Came to a couple hundred bucks before the various loyalty discounts they gave me.
Finally got around to putting a first aid box in the FFL area. It isn't much size-
wise, but I figure if things are that bad that its contents are inadequate its only a 30 second run into the house for a much bigger assortment of stuff.


----------



## DrPrepper (Apr 17, 2016)

I keep my medical tapes (plastic transpore, paper micropore, silk, foam, and fabric) in a sealed plastic tote. I have tape that is over 10 years old, and it still sticks as well as it did the day I got it. The key is storing it in a dark cool place. I also keep my Coban there (the self-sticking tape) and it seems to have held up well, too.

As for individually sealed sterile dressings, I keep those packaged in zip lock bags with an oxygen absorber. Air, heat, and sunlight tend to dry out the wrappers, making them prone to small leaks which then ruins the sterility. When the wrapper gets brittle, I move the dressing from my sterile supply to my clean supply, good for cleaning superficial wounds or applying topicals. 

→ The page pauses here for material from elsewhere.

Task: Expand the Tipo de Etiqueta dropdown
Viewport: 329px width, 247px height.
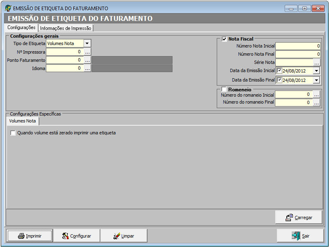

I keep my major medical "stash" separate from my general use first aid kits. The general use kits get enough use that supplies turn over pretty quickly (I am a bit of a klutz!) Like others have posted, I resupply my kits from my stash, and then put new replacements into the stash.

I really believe expiration dates are a legal thing, not a medical thing. I've seen medications and other items used right up to the expiration date, but then have to be thrown away the day after because it was "expired" (you can't convince me that the item is not just as good the day after it expires, but because of legalities, we can't use it and have to buy new - so more profit for big pharma! No wonder health care is so expensive - but that is a rant for another time! ) 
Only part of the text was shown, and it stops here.